Many people believed that Mexico invaded the United States and caused the U.S Mexico war; however, it was actually United States who raided Mexico first. The author, Rodolfo Acuna, purpose of writing “Occupied America: A History of Chicanos” was too informed of how the United States came to invade Mexico which led to the U.S Mexico War. Such as how the U.S President Polk, who played a huge role in the U.S Mexico war. Other events include the Anglo Settlements in Texas who brought their slaves, Texas War of Independence, and the terms of Treaty of Guadalupe Hidalgo. All these events are what led up the U.S Mexico War.
The natives here “attacked with abandon” and after a “bloody contest, Cortes took the city by force (Deeds, Meyer, and Sherman, 78).” The Spaniards later traveled to the near present city of Veracruz, where Cortes first reciprocated messages to Aztec ruler Moctezuma (Deeds, Meyer, and Sherman, 81). After being invited by Moctezuma, Cortes and his men decided to make the 200 miles journey to Tenochtitlan (Deeds, Meyer, and Sherman, 81). Along the way he gained allied, including the Cempoalans and the Tlaxcalans ,whom were native rivals of the Aztec empire (Deeds, Meyer, and Sherman, 82-83). On November 8, 1519, the Spaniards finally arrived in the city and were stared at in awe by the natives as they finally met Moctezuma (Deeds, Meyer, and Sherman, 85). After exploring the city, Spanish forces slowly began to take control of the city.
Not surprisingly powerful people and governments still try to dictate where people can and cannot settle. This is evident in the case of the Texas Mexico border.

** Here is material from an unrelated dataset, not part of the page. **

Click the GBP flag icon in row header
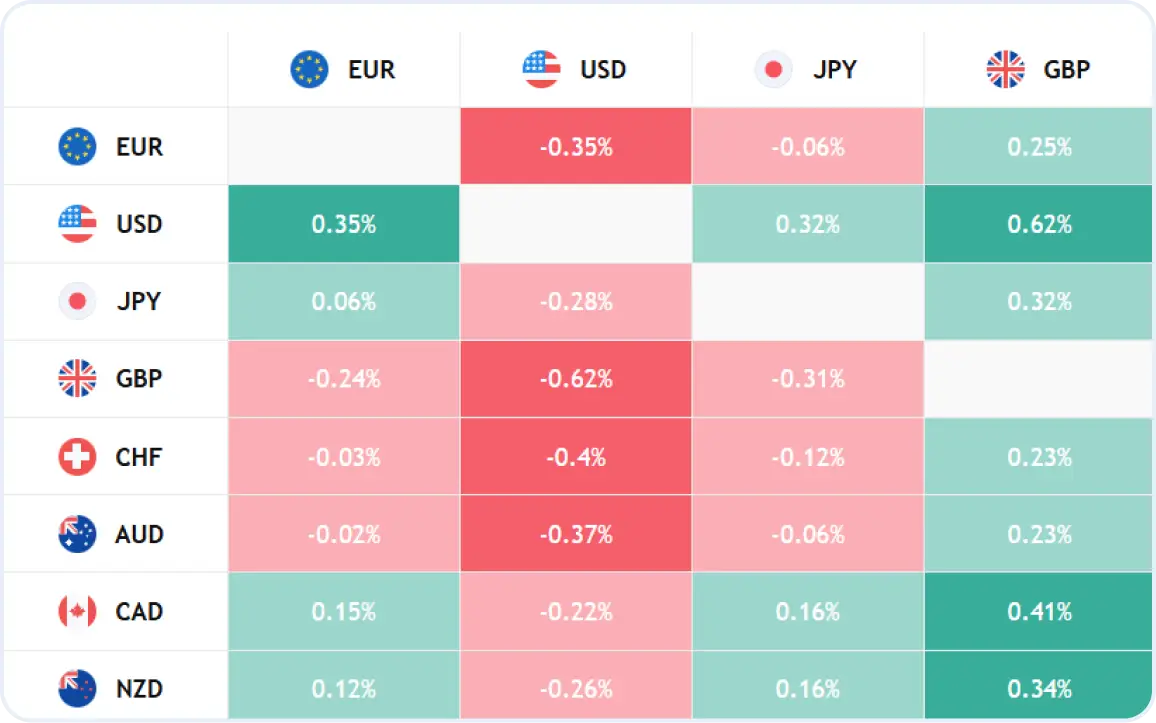This screenshot has width=1156, height=723. [77, 379]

After the United States acquired a large swath of land from France in the Louisiana Purchase, the Mexican government encouraged thousands of citizens to settle in north Mexico. The thinking was that this would create a buffer zone in the event that the United States would try to settle in the region. However, this backfired as the settlers, in what is now Texas, declared independence in 1836.
“In 1846 the United States went to war with Mexico” (Overview) know one really knows about this war because it was not as big as the Civil War was. In 1821 Mexico had just gotten their independence for Spain and when Mexico was free it made the county very large. “ It stretched from Guatemala to Oregon and was equal to the United States”(Background Essay). Mexico was very nice to the United States and let American farmers settle in the Mexican part of Texas. Was the United States justified in going to war with Mexico?